## Extrait du document
________

Après sa réélection, et la démission prévue par les textes de l’ensemble des ministres, Vladimir Poutine procède à la nomination d’une nouvelle équipe ministérielle. La décision la plus commentée est le remplacement du ministre de la Défense, Sergei Shoigu (le limogeage écrivent certains) par un économiste, Andrei Belousov, ancien vice-premier ministre. Le général Valery Gerasimov reste Chef de l’État-Major général. Sergei Shoigu est lui nommé secrétaire général du conseil de sécurité de la Russie.

De multiples commentaires de circonstances ont été émis sur les raisons de ce double mouvement. Mais regardons ce qu’il pourrait nous indiquer sur la stratégie russe au regard de la situation. Sur le front ukrainien, la Russie a établi, depuis l’automne 2022, une solide ligne de front sur laquelle s’est brisée la contre-offensive ukrainienne. Derrière cette ligne, la russification/reconstruction du Donbass s’intensifie.

La grande affaire de la Russie est désormais ailleurs. Et elle est double : développer les capacités de son industrie de défense et de ses armées (qui reçoivent environ 7% du PIB) et étendre son emprise internationale, pour mettre fin à « l’ordre du monde selon les États-Unis ». Les deux sont bien sûr liés, l’exportation d’armement et les coopérations militaires sont les principaux leviers de cette stratégie d’opposition à l’impérialisme américain (tel que nommé par la Russie) comme on l’observe dans les pays du Sahel, en Libye, en Centre Afrique, etc., pour en citer quelques-uns. Il y a aussi la préoccupation de l’Asie centrale avec le double enjeu de contrer la montée de l’islamisme et de resserrer les liens politiques. Il y a enfin la balance à maintenir avec la Chine. Certes, Poutine aime peut-être se montrer, ou tout au moins, l’Occident aime le voir en autocrate, mais face à l’ampleur de ses objectifs, il ne travaille pas seul. Même si son pouvoir est pour certains attribué à la longévité et à la proximité de l’actuel secrétaire Nikolai Patrushev avec le président Poutine, le conseil de sécurité de la Russie tient une place importante dans la préparation des décisions politiques par son rôle d’analyse des situations, sa capacité à coordonner les positions des différents ministères et services et à proposer des solutions « multiservices ».

Il parait donc imprudent de voir dans la nomination de Sergei Shoigu un « limogeage ». Il faut plutôt y voir un renforcement des lignes stratégiques mises en place par la Russie pour atteindre ses buts politiques : contester « l’ordre mondial selon les règles américaines » et un renforcement dans la conduite des axes d’action. Lignes d’opération qui sont : la guerre, devenue routine, de « l’opération militaire spéciale » confiée au chef d’état-major Gerasimov ; la consolidation de la puissance militaire confiée au ministre de la Défense Belousov, avec des objectifs de quantité et de qualité pour affronter d’autres défis ; le tricotage de la politique internationale de déstabilisation confié au tandem Shoigu-Medvedev. Serguei Lavrov poursuivant son travail de consolidation des alliances.

Ce remaniement montre ainsi le degré de confiance de la Russie dans l’atteinte de ses objectifs et la recherche de la cohérence dans l’action. Il doit être pris au sérieux au plus tôt. Si l’Occident veut lutter il faut qu’il élargisse sa réflexion au-delà de la fourniture, d’ailleurs bien faible, d’armements et de munitions à l’Ukraine ou de la défense du périmètre OTAN, d’ailleurs auto-immune par ses capacités nucléaires, pour avoir une plus claire vision des défis à relever sur l’ensemble du monde. Comprendre la stratégie ennemie serait déjà un premier pas pour la contrer.

________

## Données fournies
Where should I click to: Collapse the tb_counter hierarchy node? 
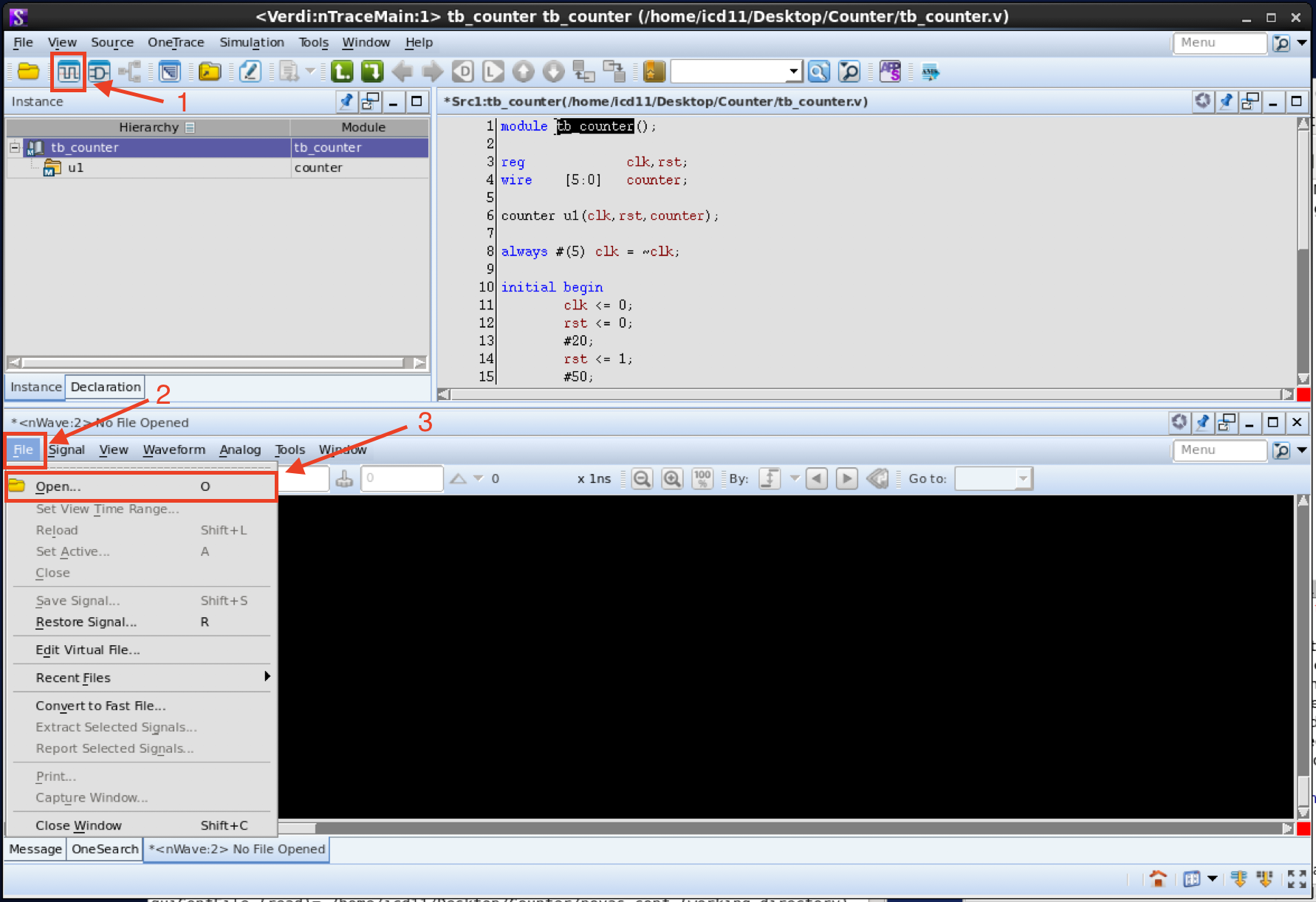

________

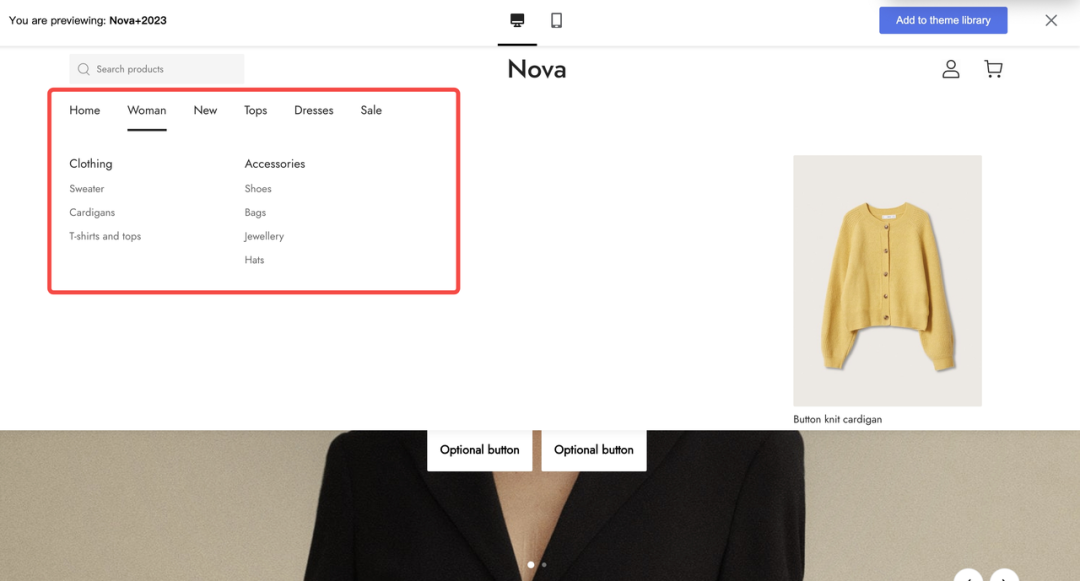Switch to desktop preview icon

________

## Série d'exercices
1. Relevez toutes les personnes nommées dans l'extrait sur le remaniement ministériel russe.
2. Dans l'extrait sur le remaniement ministériel russe, recopiez le passage qui va de « Il parait donc » jusqu'à « consolidation des alliances. ».

## Corrigé des exercices
1. Vladimir Poutine, Sergei Shoigu, Andrei Belousov, Valery Gerasimov, Nikolai Patrushev, Medvedev, Serguei Lavrov

2.
Il parait donc imprudent de voir dans la nomination de Sergei Shoigu un « limogeage ». Il faut plutôt y voir un renforcement des lignes stratégiques mises en place par la Russie pour atteindre ses buts politiques : contester « l’ordre mondial selon les règles américaines » et un renforcement dans la conduite des axes d’action. Lignes d’opération qui sont : la guerre, devenue routine, de « l’opération militaire spéciale » confiée au chef d’état-major Gerasimov ; la consolidation de la puissance militaire confiée au ministre de la Défense Belousov, avec des objectifs de quantité et de qualité pour affronter d’autres défis ; le tricotage de la politique internationale de déstabilisation confié au tandem Shoigu-Medvedev. Serguei Lavrov poursuivant son travail de consolidation des alliances.